PROBLEM REQUIREMENTS: All records are to be transcribed in full; any pictures among them are to be skipped.

####################

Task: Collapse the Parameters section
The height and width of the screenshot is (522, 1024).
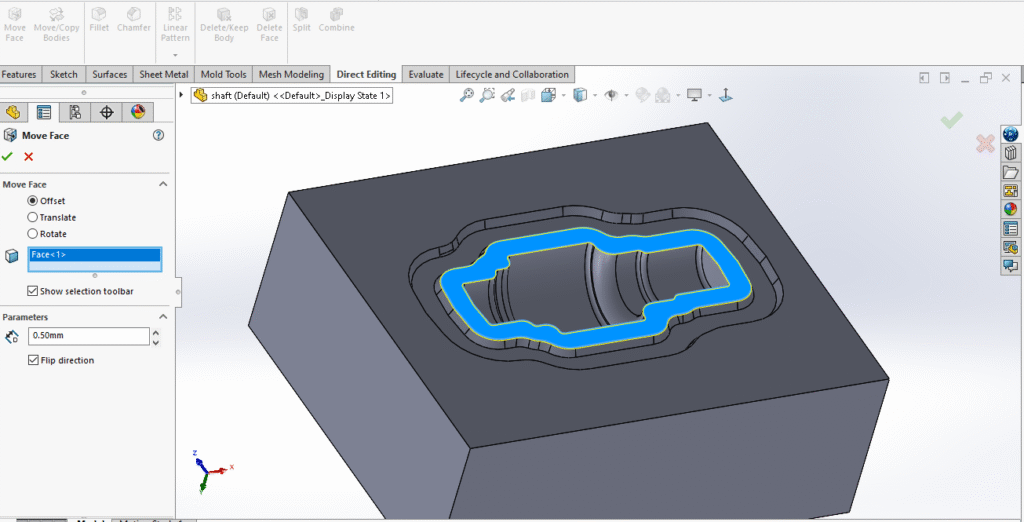Action: (x=163, y=317)
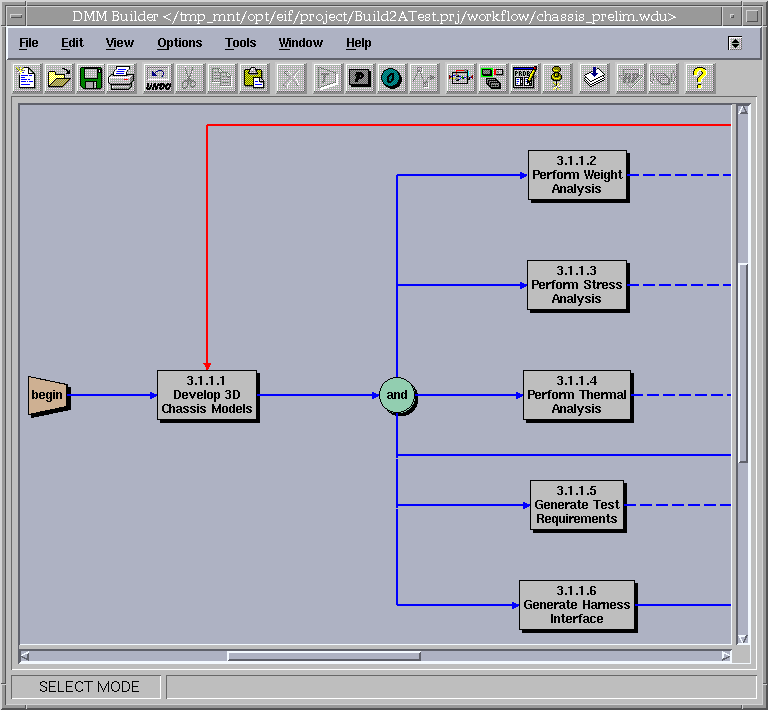Image resolution: width=768 pixels, height=710 pixels.
Task: Save the workflow using the floppy disk icon
Action: (91, 78)
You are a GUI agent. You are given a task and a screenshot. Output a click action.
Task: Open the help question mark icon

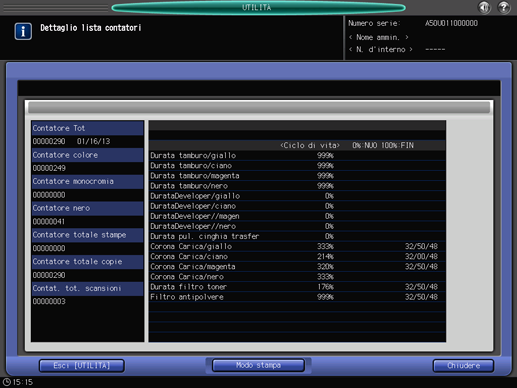click(504, 7)
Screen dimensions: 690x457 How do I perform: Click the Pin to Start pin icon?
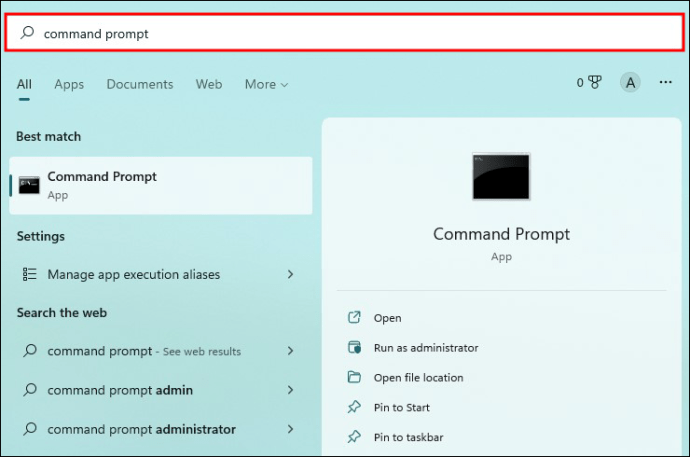[354, 407]
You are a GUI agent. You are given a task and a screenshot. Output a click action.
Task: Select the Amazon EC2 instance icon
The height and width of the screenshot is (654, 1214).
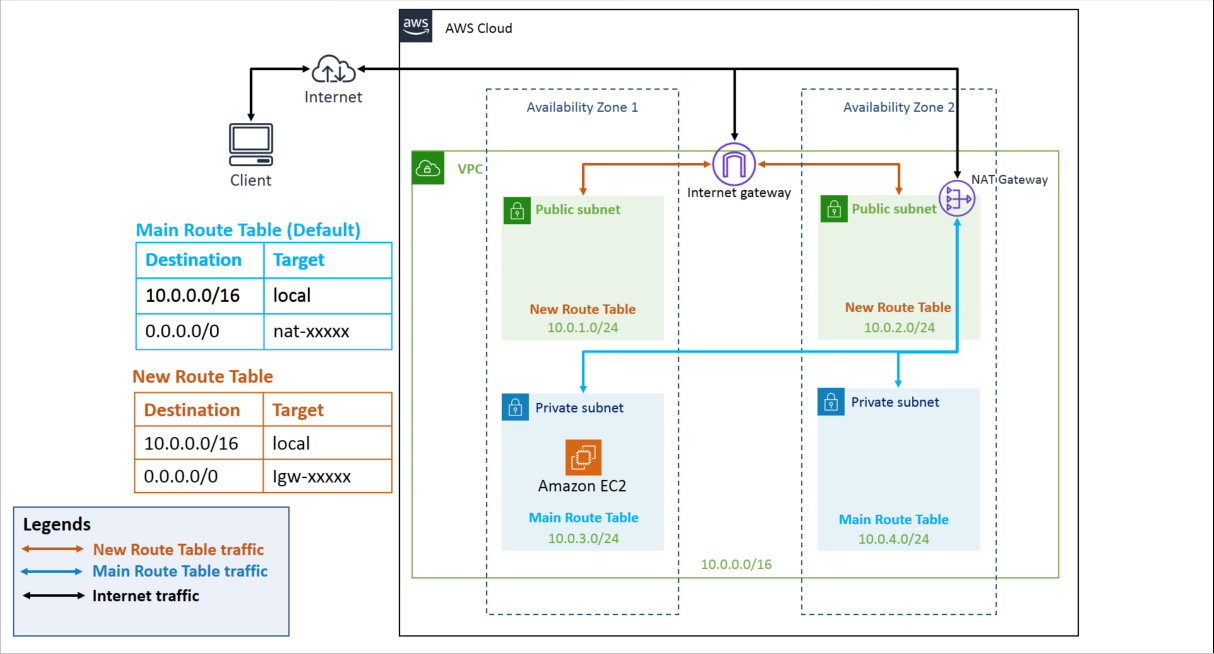click(x=583, y=457)
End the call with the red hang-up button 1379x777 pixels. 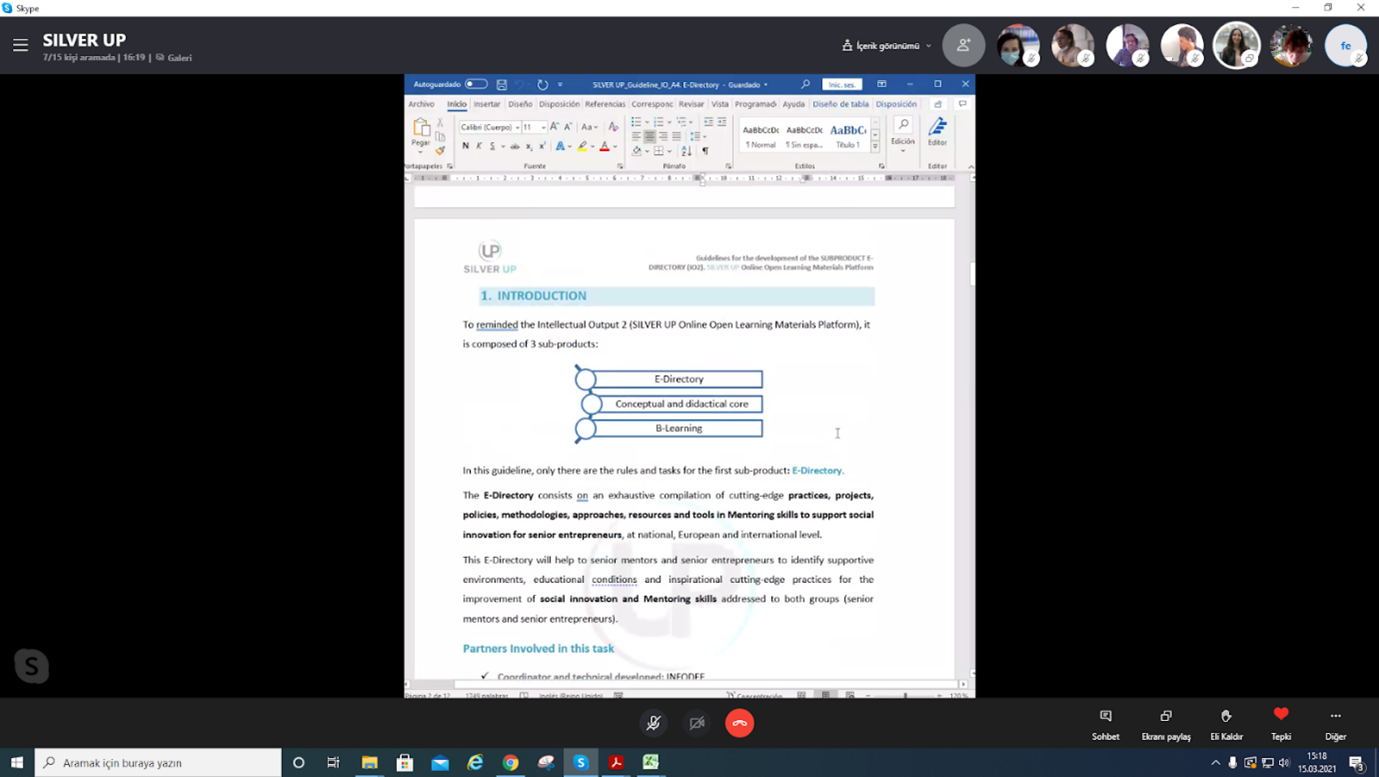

####################

RESPONSE:
Task: Collapse the Parameters section
The height and width of the screenshot is (522, 1024).
Action: (x=163, y=317)
Image resolution: width=768 pixels, height=710 pixels.
Task: Save the workflow using the floppy disk icon
Action: (91, 78)
You are a GUI agent. You are given a task and a screenshot. Output a click action.
Task: Open the help question mark icon

click(504, 7)
Screen dimensions: 690x457 How do I perform: Click the Pin to Start pin icon?
[354, 407]
You are a GUI agent. You are given a task and a screenshot. Output a click action.
Task: Select the Amazon EC2 instance icon
The height and width of the screenshot is (654, 1214).
click(x=583, y=457)
End the call with the red hang-up button 1379x777 pixels. 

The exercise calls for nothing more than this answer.